In a no-change scenario (Base Scenario of the International Energy Agency, IEA) CO2 emissions in 2050 can be expected to reach 14 Gton of carbon (6).
Q11. What is the common way to convert biomass to a hydrogen?
In the transition to a hydrogen economy, biomass can be employed as a clean form of energy mainly through the three conversion processes (Table 2) described below:Process 1. Transformation to bio-fuels (bio-ethanol and bio-diesel) that are directly burnt in the internal combustion engine.
Q12. What is the common type of tank used in the bus fleet?
These tanks which are built of carbon fibre are used in the bus fleet mentioned above and in some car prototypes such as Ford Focus C-Max with ICE-H2.
Q13. What are the technical barriers to the use of bio-methanol?
The technological barriers include the cost, the development of economic and appropriate materials for the experimental conditions (separation membranes and heat exchangers) and an increase in thermal efficiency of over 50%.
Q14. How much of the electricity generated by renewable sources?
The European Union expects that by 2010 these renewable sources will contribute 22% to the total amount of electricity generated (Figure 1).
Q15. What systems could be used for smaller scale storage at production points?
For smaller scale storage at production points, similar systems to those employed in vehicles could be applied (pressure tanks, liquid hydrogen tanks, hydrides, etc).
Q16. How long will the rate of consumption guarantee H2 production for transport?
For instance H2 production for transport by coal reforming, if the authors consider the rate of consumption expected in 2050 (1 Gton H2/year) will be guaranteed for 70 years if electricity and heat are produced from other energy sources (Table 3).
Q17. How much would it cost to force the energy companies to implement carbon-free energy sources?

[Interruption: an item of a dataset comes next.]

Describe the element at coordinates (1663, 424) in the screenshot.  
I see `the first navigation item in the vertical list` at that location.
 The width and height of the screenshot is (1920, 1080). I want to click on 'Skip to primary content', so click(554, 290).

This problem can be expressed in numbers via the worldwide CO2 emission market, in which an estimated cost of $50/ton would seem to be enough to force the energy companies along the path of implementing carbon-free energy sources.
Q18. What type of systems will be used to produce H2 and electricity?
These fuels will be transformed in cogeneration thermal plants to produce H2 and electricity (for instance in IGCC plants; integrated gasification in combined cycle) provided with CO2 separation systems (sorbents, membranes, etc).
Q19. How much is the cost of hydrogen in centralized coal gasifiers?
Currently the cost of production of hydrogen in centralized coal gasifier systems (without CCS) is more expensive than the cost of H2 from centralized natural gas reforming systems ($0.22/Lge vs. $0.13/Lge) (10).
Q20. What is the alternative to a gradual decrease in the consumption of gasoline?
the first process is the best alternative to allow a gradual decrease in the consumption of gasoline in the short-term, since bio-fuels can be mixed with standard gasoline or used alone with only minor modifications to the current combustion engines.